_SELECTED TEXT:_
====================

[sword-devel] Localized parsing symbols [was: C++ volunteer]
Cyrille
lafricain79 at gmail.com
Tue May 28 09:59:51 MST 2019
Il 28/05/2019 18:50, Troy A. Griffitts ha scritto:
> On 5/28/19 9:24 AM, Cyrille wrote:
>>
>>
>> Il 28/05/2019 17:40, Troy A. Griffitts ha scritto:
>>>
>>> So, a little background surrounding why the logic is difficult to
>>> work out a solution for this problem:
>>>
>>> The current verse parser, which works fairly well, always has 3 sets
>>> of possibilities in view:
>>>
>>> OSISRef
>>> Current Locale
>>> English
>>>
>>> The parser needs to handle any of these three, typically in the
>>> preference order listed above. The issue with changing out symbols
>>> while parsing is that some symbols (notoriously the comma) are used
>>> for different purposes across these 3 sets.
>>>
>>> One might think that localized output might be easier than parsing,
>>> e.g., once parsed, we could at least output the reference: Jn 3,16.
>>> The problem here is that what the engine outputs it also expects to
>>> be able to parse.
>>>
>>> While we would like to solve this problem, it isn't as simple as
>>> adding to the locale files:
>>>
>>> ChapterVerseSeparator=,
>>>
>>> RangeSeparator=-
>>>
>>> ListSeparator=.

====================

_DATA ROWS:_
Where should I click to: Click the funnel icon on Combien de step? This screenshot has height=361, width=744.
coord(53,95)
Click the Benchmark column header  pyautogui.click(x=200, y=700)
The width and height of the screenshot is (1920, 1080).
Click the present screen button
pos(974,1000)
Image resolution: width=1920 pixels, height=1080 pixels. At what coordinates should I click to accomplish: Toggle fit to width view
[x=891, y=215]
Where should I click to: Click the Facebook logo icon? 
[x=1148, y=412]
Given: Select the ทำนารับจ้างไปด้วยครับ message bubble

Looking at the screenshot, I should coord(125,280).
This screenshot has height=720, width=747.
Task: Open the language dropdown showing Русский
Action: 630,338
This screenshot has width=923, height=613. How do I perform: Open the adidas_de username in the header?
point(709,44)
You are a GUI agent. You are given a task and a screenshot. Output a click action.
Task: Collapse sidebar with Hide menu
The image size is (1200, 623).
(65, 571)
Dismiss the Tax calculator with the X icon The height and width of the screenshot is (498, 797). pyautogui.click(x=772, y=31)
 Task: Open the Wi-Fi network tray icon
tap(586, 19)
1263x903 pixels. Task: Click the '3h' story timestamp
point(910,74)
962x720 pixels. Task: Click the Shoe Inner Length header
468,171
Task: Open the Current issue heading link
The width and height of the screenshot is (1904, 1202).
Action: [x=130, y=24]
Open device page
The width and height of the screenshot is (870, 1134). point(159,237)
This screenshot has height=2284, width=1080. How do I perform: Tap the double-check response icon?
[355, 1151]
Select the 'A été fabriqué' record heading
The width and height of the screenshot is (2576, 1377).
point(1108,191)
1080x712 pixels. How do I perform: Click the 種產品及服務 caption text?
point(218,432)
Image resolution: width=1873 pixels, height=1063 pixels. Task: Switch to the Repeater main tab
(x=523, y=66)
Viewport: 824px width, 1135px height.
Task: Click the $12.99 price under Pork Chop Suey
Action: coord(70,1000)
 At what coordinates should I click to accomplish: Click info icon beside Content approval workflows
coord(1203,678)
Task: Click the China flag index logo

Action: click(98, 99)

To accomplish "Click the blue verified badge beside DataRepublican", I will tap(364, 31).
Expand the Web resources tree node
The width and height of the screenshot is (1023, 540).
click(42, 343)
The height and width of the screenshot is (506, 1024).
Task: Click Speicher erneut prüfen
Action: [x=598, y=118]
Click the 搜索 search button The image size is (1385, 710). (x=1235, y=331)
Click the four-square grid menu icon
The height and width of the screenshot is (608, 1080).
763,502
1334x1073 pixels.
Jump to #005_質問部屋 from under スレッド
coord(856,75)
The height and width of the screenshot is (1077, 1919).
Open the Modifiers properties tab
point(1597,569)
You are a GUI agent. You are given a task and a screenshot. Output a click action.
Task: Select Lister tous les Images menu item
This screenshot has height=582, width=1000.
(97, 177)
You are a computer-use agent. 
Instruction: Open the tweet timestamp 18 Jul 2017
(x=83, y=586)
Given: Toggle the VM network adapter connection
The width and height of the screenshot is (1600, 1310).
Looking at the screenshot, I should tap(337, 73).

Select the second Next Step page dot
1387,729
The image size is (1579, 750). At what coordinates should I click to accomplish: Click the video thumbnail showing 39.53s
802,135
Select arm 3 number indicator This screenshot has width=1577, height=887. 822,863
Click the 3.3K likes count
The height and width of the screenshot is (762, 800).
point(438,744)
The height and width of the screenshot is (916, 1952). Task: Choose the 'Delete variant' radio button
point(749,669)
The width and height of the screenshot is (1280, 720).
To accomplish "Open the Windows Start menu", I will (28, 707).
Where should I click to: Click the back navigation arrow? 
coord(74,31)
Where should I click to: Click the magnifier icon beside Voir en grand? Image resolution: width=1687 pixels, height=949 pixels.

====================

_EXERCISE OBJECTIVE:_
Answer these questions about the post on localized parsing symbols:
1. Which three sets of possibilities does the current verse parser always have in view?
2. Which symbol is singled out as notoriously serving different purposes across those sets?
3. What sample reference is given as localized output?
The entries are separate material and unrelated to the post on localized parsing symbols.

_ANSWER TO THIS EXERCISE:_
1. OSISRef, Current Locale, and English
2. The comma
3. Jn 3,16